▸ YOUR GOAL:
Pictures should be omitted; restate word for word the lines from the one holding "Viewport: 1400px width, 840px height." through the last line of the entries below.
····················
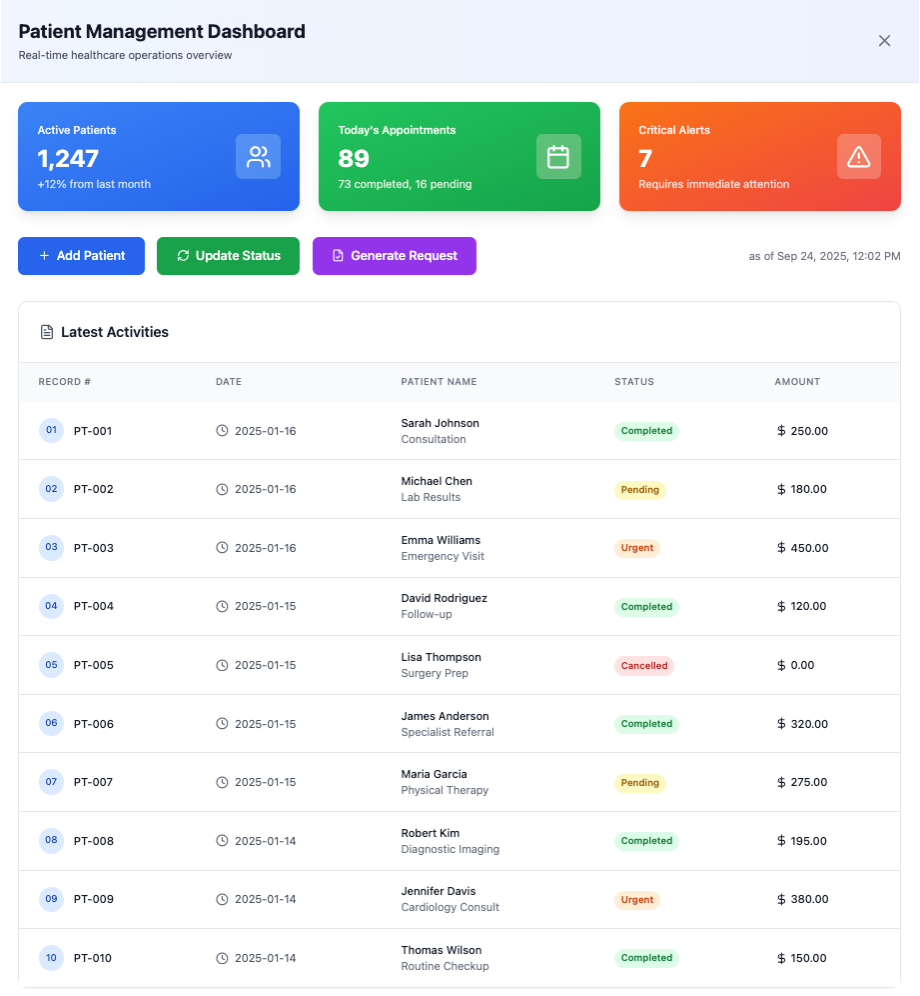This screenshot has width=920, height=996.
Task: Click the users icon on Active Patients card
Action: pos(258,157)
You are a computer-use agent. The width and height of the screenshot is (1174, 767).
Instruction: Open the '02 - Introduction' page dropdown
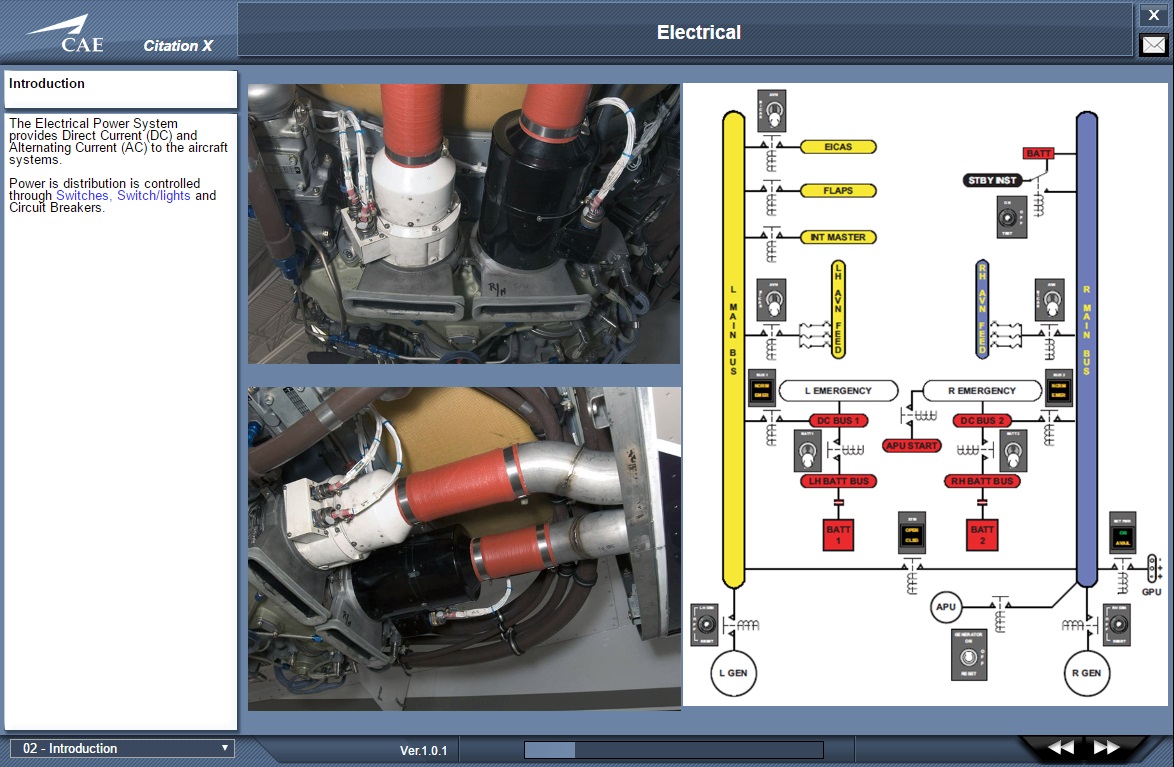[x=122, y=748]
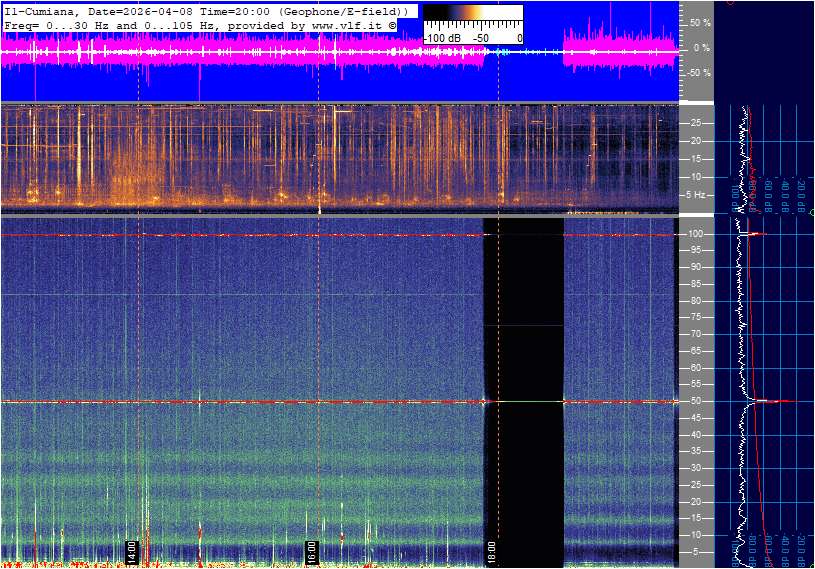
Task: Select the 50 Hz frequency axis label
Action: (695, 401)
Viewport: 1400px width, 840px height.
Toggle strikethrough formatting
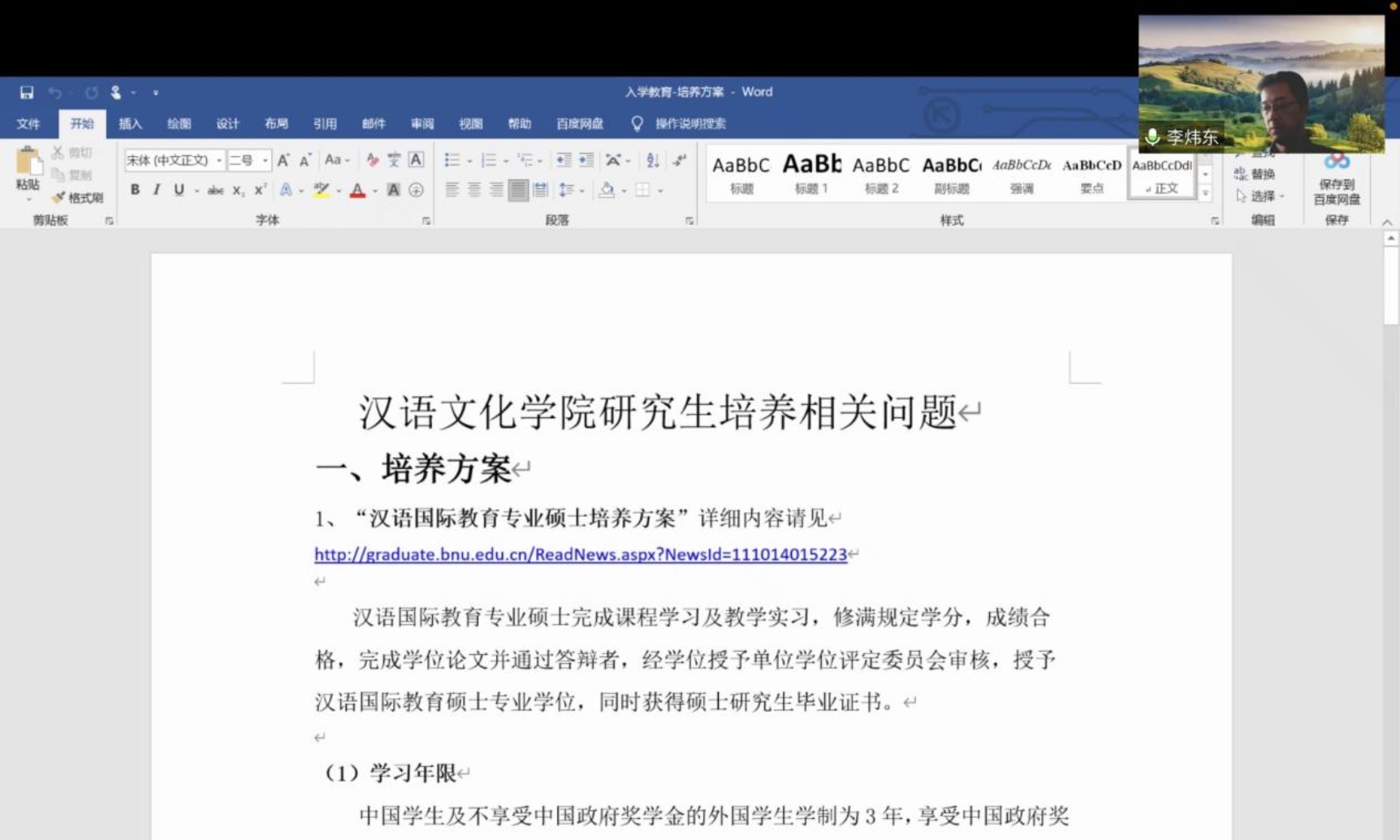(x=215, y=190)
····················
▸ ANSWER:
Viewport: 1400px width, 840px height.
Toggle strikethrough formatting
(x=215, y=190)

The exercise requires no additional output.